Scientific Reports volume 14, Article number: 137 (2024 ) Cite this article
Magnetic fusion plasmas, which are complex systems comprising numerous interacting elements, have large uncertainties. Therefore, future fusion reactors require prediction-based advanced control systems with an adaptive system model and control estimation robust to uncertainties in the model and observations. To address this challenge, we introduced a control approach based on data assimilation (DA), which describes the system model adaptation and control estimation based on the state probability distribution. The first implementation of a DA-based control system was achieved at the Large Helical Device to control the high temperature plasma. The experimental results indicate that the control system enhanced the predictive capability using real-time observations and adjusted the electron cyclotron heating power for a target temperature. The DA-based control system provides a flexible platform for advanced control in future fusion reactors.

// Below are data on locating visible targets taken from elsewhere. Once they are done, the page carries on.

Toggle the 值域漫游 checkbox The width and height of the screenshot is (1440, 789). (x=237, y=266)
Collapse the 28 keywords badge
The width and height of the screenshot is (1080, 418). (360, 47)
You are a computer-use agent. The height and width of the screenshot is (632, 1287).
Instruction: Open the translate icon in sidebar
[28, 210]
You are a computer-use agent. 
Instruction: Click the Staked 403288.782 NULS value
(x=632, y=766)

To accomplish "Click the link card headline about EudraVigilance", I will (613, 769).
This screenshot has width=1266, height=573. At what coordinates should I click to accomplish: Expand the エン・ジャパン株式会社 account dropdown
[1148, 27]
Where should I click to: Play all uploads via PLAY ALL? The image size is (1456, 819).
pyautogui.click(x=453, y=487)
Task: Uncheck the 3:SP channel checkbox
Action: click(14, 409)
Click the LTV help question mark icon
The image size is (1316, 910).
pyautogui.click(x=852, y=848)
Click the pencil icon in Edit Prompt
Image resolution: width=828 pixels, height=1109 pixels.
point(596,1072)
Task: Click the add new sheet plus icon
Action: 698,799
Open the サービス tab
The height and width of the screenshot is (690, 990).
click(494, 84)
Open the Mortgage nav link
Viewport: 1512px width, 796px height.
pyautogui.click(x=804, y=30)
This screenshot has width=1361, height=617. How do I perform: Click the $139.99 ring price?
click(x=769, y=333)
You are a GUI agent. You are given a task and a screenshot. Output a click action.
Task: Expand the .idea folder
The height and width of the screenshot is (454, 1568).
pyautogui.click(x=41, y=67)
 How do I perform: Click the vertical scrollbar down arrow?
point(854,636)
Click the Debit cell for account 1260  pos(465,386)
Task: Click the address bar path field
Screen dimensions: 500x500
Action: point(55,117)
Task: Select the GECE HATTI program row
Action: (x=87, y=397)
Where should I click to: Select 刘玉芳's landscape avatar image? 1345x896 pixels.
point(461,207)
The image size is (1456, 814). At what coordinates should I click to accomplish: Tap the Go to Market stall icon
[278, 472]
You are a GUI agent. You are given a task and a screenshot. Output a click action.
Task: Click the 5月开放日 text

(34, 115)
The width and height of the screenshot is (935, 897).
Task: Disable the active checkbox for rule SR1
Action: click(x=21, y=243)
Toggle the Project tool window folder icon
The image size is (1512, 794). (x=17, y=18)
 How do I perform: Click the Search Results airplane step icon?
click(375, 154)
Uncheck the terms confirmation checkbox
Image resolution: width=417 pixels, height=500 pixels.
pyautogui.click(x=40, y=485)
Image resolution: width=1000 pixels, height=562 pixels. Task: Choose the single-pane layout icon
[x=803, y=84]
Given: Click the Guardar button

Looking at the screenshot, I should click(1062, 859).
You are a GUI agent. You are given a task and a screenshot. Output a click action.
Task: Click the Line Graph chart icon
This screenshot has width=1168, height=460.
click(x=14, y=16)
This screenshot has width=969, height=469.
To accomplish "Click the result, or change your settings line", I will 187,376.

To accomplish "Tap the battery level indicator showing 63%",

Magnetic confinement fusion is a promising next-generation power source. To generate fusion-based power, the fusion plasma should be heated to attain and maintain a good state of confinement. However, fusion plasma is a typical complex system in which various physical quantities interact with each other to determine the overall behavior1. Therefore, a large number of variables should be considered for controlling the fusion plasma. An adaptive system (predictive) model is required to account for the latent variables that are difficult to observe or model (e.g., wall conditions2) along with uncertain elements related to stability, abrupt termination events, and energy and particle transport. These challenges exist in common with the control of complex systems.